You can use a Layer 4 or Layer 7 ACL with network access, web applications, or web access management connections, with the following configuration notes. With network access, you can use a Layer 7 ACL that is configured to provide access control for port 80 HTTP connections. However, if you want to provide access control for anything that is not on port 80, you must create a second virtual server, configured with the IP address to which the ACL entry applies, and the default access profile, access. For HTTPS network access connections, you can use Layer 7 ACL entries only if the virtual server has the private key of the backend server.

 

Does that really means I will have to create an additional VS for every single URL I want to access via https and also need the key for that URL?

 

I hope not.

 

Thanks.

 

2 Replies

  • Hi,

    if you want to control the l7 traffic with APM then yes that's your only choice. But There is another way to achieve your goal,

    you can control traffic to those encrypted apps using LTM policy based on SNI.

    no need to decrypt SSL, the policy will evaluate the SNI (which is based on the hostname) and you can create your desired action based on that.

    for example you can drop traffic, log it, redirect it to an error page..

     

    steps to do that:

    1. make sure you have LTM license (required for the ssl persistence profile you will need)
    2. create a 0.0.0.0/0:443 virtual server INSIDE the tunnel. (no HTTP profile, no SSL profiles)
    3. attach an SSL persistence profile to the virtual server (that will allow the bigip to parse the ssl hello packet and read the SNI)
    4. create the policy that's using that.

     

    have a look at the following example for greater details on SNI and LTM policy :

    https://devcentral.f5.com/s/articles/sni-routing-with-big-ip-31348

     

    hope it helps.

     

     

  • TD's avatar
    TD
    Icon for Nimbostratus rankNimbostratus

    Hi, thanks for your answer. Looks like the new Forum messed up the answers to my questions since they are all gone....
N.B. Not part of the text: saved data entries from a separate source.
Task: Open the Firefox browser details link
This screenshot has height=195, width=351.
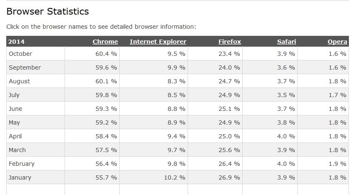Action: point(230,42)
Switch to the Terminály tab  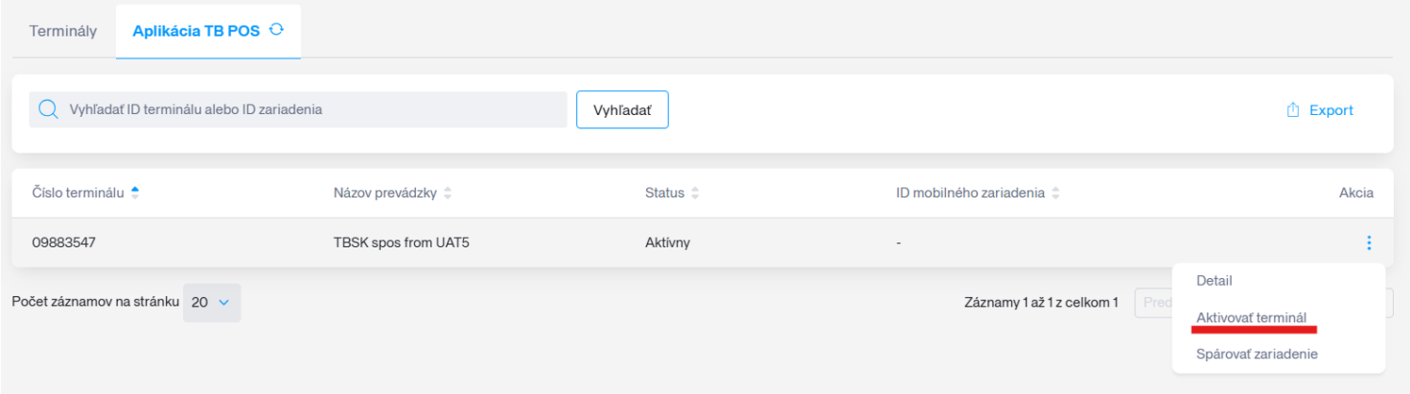pos(63,31)
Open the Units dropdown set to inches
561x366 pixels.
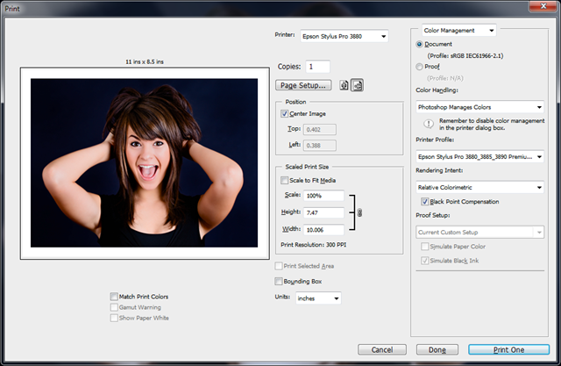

    I posted an answer to my question yesterday showing how we have done it now but it is gone today.

     

    We store the FQDNs and ports (TCL formatted list) the user needs to access in an attribute in LDAP and send this to the f5 during login. An irule then queries the DNS for the IPs of the FQDNs and then creates the ACLs out of this information. To make this a little faster the F5 is set up as a DNS Cache, maybe in the future even as a Slave.
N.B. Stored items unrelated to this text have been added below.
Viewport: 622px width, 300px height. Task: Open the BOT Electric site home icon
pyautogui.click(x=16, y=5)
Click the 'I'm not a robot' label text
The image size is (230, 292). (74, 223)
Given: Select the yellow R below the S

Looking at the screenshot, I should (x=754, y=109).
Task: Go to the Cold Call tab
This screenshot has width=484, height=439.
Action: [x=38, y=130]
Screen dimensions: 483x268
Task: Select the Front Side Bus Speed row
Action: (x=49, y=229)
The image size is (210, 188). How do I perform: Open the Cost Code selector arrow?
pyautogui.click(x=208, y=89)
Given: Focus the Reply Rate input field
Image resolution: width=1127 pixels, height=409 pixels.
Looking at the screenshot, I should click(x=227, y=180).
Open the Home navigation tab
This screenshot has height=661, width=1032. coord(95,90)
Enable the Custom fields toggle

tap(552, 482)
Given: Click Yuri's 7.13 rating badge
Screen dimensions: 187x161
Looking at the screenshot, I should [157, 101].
    This is working fine so far. Henrik Gyllkrans helped me with the irule. Thanks again Henrik.

    We will extend the irule to also be able to catch IP addresses so if you have don't have a name for a service you can also add an IP to the TCL list.

     

    Your idea is something I had in mind as well but then I thought about TLS1.3 where the servername field is encrypted thus we would have the need for SSL termination on the F5 to read the servername. We do not want the F5 to do the SSL termination.

     

    But out of curiosity how do I create the SSL Server INSIDE the Tunnel? Is that automatically done if I don't choose a HTTP and SSL Profile?